CLEVELAND, Ohio - The school voucher programs that some federal and state officials want to expand have mixed test results in Ohio that make it unclear how much more students learn than if they had stayed in their local public schools.

Ohio's voucher programs, which give families grants to help pay tuition at private schools, have a low bar to clear to look successful.

Neither the state's main voucher program, EdChoice, and a Cleveland-only program are competing with high-scoring suburban districts. Both were created to let families avoid schools the state considered to be failing, so they only have to beat the lowest-rated schools.

But the private schools receiving voucher dollars have mixed results, even when compared to these "failing" public schools.

Voucher students do well on reading tests. Students in both the Cleveland and statewide EdChoice program score significantly better on all state reading tests between grades 3 and 8 than students at the public schools they left behind, state data shows.

But the private schools falter in math, with their voucher students scoring lower - sometimes by a hair, sometimes by a lot - on four of the six state math tests for the same grades.

It's a trend that has held for several years. The Plain Dealer reported that result for Cleveland in 2011, then the state found the same pattern both in Cleveland and statewide in 2015 and the last round of state tests for 2015-16 confirmed a similar pattern for Cleveland again.

See detailed charts below.

The state's analysis for 2015-16 is not yet available.

Further, a detailed analysis last year - one commissioned by a major pro-school choice group - suggests that voucher students in Ohio score worse in math and English than if they had just stayed in their public school.  

Tuition vouchers aren't helping kids learn more

Tuition vouchers aren't helping kids learn more

Kids using the EdChoice tuition voucher program to go to private school are learning less after switching schools, a new study shows

It's a very nuanced and technical study that avoids looking at a key group of public schools - the very worst-performing ones - for statistical validity reasons. Northwestern University professor David Figlio also doesn't quantify how much ground students lose by going to voucher schools in terms that make sense to the general public.

David Figlio discusses EdChoice voucher findings.pngDavid Figlio discusses his voucher study at the City Club last year. 

But Figlio found that while voucher students were typically better-off financially and stronger academically than students they left behind, they did worse after going to private schools than comparable students that stayed in public school.

"The kids that were going to the private schools were doing worse," he said. "The kids who participated in the program did considerably worse compared to the closest-looking kids in similar schools."

The study was commissioned by the Fordham Institute, a leading advocate for school choice in Ohio and nationally.

"Even when its findings are unexpected and painful, rigorous, disinterested evaluation remains the best way to prod improvements and make progress toward the program's goals," Fordham's Ohio director Chad Aldis wrote in the foreword to Figlio's report.

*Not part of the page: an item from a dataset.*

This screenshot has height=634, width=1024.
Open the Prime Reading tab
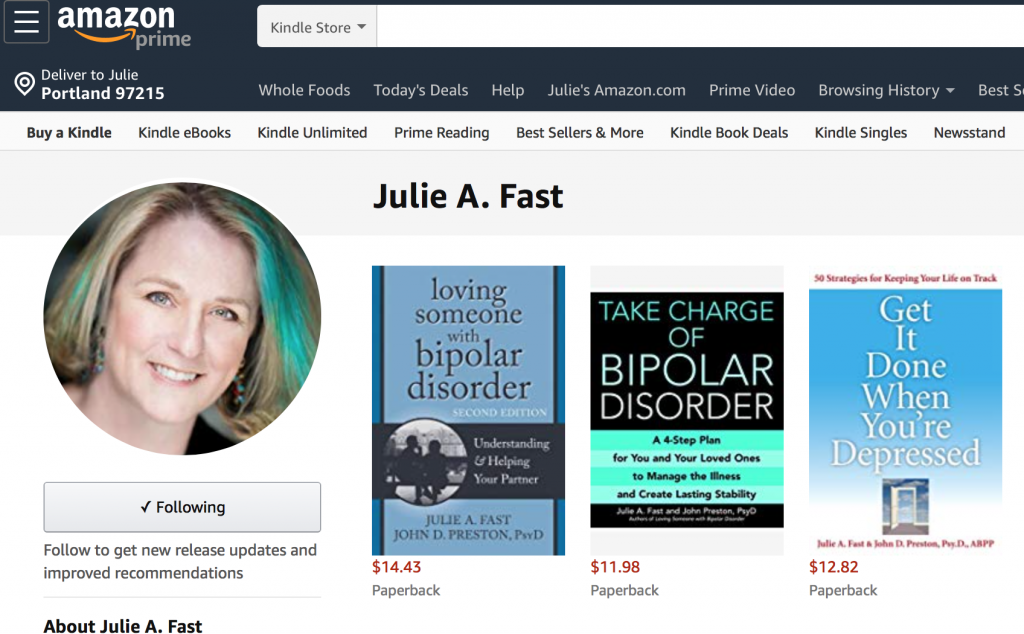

Click here to see Figlio discussing the study at the City Club of Cleveland.

Value of vouchers up for debate

The effectiveness of school voucher programs is already part of a national debate, with President Donald Trump and Betsy DeVos, his secretary of Education, proposing spending an extra $1 billion on school choice efforts.

Vouchers will also be up for debate soon here in Ohio, with a bill from State Sen. Matt Huffman to expand Ohio's voucher programs that just started having its first hearings in Columbus.

With the test score data mixed, Huffman and other voucher supporters are not basing their case for expanding the programs on academic grounds. Huffman says the value of private schools for families is not all about earning better marks on tests.

"I don't think the only measure of the success of a school is the tests a student takes," said Huffman.

Ohio could expand its tuition voucher programs

Ohio could expand its tuition voucher programs

Ohio could combine and expand its private school tuition voucher programs under an upcoming bill from State Sen. Matt Huffman.

He said things like student behavior, academic programs, sports teams and other extra-curriculars, and even distance from home are all "other better positive attributes of the environment that a child is in."

Much like DeVos, Huffman wants parents to be able to make their own choice.

"Let the marketplace work," he said.

Catholic school supporters, who have a lot at stake, agreed with much of Huffman's position. Religious schools receive 97 percent of Ohio's voucher dollars, of which all but 2 percent goes to Christian schools. Catholic schools dominate the recipients, but exact percentages are not clear.

Almost all of Ohio's voucher cash goes to religious schools (photos)

Almost all of Ohio's voucher cash goes to religious schools (photos)

Ohio's tuition voucher program that could soon be expanded ends up giving 97 percent of its money to religious schools.

The Catholic Diocese of Cleveland declined to address why Catholic schools in Cleveland would do so well in reading compared to the Cleveland schools, but worse in math.

"Catholic schools do not base a student's performance solely on test scores but take a holistic approach to a student's education and formation," the diocese said in a written statement.

The Catholic Conference of Ohio, a statewide association of bishops, seconded the statement from the diocese.

Is education under a voucher better, or just different?

Cleveland schools CEO Eric Gordon, whose district is the most affected by vouchers in Ohio, said he supports school choice efforts like vouchers and charter schools, but only if they help students have better learning experiences, not just different ones.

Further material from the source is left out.